Ouroboros Series Statement
2014
Ouroboros, the snake eating its tail, represents cyclicality, Infinity. Pelvic bones symbolize this concept: although they are bones, representing death, they protect the womb and are the house of creation. These represent both the life held in death as well as the death inside Life, a beautiful spiral of Infinity. The infinity sign is visible in the holes of the pelvic bone. The stone age fertility sculpture elucidates this concept by nestling within the cavity of the bone, referencing both the infinity of birth-death and re-birth and the seed of life held within death.
I use sex store vaginas as media, to free them from their intended purpose as sex toys and to give them their own voice in an art context as well as to create a dialogue around the notions of reductivity, feminism, sexuality and power.
Drowning in the Ghosts of the Night Sea (video) discussion
The video is meant to evoke trance in its slow ,repetitive and hypnotic visuals and sound. Perhaps the viewer, in a quiet, private moment, can use this video in order to induce their own trance and such be transported to the psychic space needed for communion with the spirits.
Submerge yourself in the mystery of the universe, do not fight, you must drift, weightless, will-less. Ghosts surround you telling you their secrets… will you hear them? Here, in the dark terror and beauty of the Night Sea, finally you are able to see the spirits that always surround us. They clamor about you, pulling you deeper under the surface of the consciousness of modern society, taking you deeper into the original consciousness of the primitive soul. Time slows, images blur and streak across your vision, light is all that is left.

*Rows*
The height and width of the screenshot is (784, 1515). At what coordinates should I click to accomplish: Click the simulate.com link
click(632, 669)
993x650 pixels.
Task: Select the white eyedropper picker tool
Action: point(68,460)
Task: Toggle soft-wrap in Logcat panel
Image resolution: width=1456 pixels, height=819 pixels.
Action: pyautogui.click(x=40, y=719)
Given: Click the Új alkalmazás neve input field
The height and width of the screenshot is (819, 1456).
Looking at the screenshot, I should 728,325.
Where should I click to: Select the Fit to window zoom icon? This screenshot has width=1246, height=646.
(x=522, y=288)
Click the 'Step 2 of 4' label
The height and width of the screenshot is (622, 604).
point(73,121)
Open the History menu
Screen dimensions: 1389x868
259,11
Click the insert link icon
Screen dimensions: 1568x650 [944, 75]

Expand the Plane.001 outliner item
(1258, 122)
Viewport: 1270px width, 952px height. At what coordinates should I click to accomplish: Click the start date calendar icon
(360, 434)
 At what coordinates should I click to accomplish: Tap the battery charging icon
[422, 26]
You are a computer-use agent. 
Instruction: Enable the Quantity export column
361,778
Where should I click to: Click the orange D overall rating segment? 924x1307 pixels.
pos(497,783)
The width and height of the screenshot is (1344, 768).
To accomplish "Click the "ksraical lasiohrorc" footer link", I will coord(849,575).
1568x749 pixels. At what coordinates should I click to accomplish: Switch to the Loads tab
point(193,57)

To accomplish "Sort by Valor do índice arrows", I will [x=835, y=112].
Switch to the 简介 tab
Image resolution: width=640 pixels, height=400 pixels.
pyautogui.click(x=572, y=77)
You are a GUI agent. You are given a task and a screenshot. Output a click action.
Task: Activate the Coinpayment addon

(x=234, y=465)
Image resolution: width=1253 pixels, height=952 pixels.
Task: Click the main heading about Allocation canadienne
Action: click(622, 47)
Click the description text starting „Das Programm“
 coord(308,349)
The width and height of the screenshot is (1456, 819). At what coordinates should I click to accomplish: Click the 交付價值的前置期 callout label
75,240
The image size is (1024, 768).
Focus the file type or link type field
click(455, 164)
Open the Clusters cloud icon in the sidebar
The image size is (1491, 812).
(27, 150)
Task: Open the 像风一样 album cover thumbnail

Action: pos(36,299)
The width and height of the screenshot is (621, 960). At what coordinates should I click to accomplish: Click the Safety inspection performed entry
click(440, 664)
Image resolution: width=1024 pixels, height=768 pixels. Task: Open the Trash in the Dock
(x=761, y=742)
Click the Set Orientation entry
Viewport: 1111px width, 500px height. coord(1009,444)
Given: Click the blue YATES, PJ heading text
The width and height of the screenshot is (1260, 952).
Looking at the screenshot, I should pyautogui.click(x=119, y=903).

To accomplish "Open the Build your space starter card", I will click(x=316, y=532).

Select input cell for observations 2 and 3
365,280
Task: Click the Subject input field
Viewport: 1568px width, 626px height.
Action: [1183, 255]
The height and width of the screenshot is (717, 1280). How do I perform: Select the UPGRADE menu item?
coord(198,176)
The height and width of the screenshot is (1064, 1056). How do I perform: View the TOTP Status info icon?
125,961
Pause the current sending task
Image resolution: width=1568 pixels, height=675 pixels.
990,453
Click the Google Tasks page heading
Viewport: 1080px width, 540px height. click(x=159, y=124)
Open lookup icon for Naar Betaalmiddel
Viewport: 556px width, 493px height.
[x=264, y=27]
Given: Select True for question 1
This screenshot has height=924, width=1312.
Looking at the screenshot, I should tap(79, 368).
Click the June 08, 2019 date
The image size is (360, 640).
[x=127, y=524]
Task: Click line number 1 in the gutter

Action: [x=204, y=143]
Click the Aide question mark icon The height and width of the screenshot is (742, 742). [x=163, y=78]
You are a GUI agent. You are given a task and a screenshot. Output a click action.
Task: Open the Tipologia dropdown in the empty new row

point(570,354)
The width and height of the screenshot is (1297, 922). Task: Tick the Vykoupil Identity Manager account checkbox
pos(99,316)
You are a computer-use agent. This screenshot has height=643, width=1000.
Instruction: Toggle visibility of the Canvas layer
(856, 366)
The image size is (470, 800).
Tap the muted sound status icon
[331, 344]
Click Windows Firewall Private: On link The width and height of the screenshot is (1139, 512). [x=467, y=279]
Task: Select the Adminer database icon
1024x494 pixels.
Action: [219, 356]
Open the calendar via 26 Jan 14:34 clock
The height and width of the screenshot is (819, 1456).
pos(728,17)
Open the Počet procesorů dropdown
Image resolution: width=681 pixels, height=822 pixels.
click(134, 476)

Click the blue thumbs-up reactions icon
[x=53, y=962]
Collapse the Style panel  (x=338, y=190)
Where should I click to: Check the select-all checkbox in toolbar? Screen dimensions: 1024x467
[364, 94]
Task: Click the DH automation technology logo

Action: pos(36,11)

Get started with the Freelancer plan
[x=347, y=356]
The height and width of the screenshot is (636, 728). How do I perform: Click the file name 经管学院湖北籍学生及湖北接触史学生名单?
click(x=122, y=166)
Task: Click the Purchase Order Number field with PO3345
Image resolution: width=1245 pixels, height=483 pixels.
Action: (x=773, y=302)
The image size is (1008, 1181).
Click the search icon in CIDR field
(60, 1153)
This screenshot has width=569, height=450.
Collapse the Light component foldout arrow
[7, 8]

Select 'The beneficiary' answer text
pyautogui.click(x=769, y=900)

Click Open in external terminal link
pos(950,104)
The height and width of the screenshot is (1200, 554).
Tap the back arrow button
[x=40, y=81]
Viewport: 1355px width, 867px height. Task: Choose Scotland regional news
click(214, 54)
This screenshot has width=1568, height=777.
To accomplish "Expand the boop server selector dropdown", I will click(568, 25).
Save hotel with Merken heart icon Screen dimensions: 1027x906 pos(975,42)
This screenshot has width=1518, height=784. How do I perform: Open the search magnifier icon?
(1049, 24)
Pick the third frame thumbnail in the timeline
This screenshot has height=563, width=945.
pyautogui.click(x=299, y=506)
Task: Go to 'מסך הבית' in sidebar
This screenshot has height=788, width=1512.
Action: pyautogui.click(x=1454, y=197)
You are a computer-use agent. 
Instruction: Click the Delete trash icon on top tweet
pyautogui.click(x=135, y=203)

*Exercise requirements*
1: The Ouroboros series statement names the notions around which its sex-store media are meant to create a dialogue. List every one of those notions.
2: Quote the passage of the Ouroboros series statement that opens with the words "I use sex store" and ends after "sexuality and power.".

*Full answers*
1:
- reductivity
- feminism
- sexuality
- power

2:
I use sex store vaginas as media, to free them from their intended purpose as sex toys and to give them their own voice in an art context as well as to create a dialogue around the notions of reductivity, feminism, sexuality and power.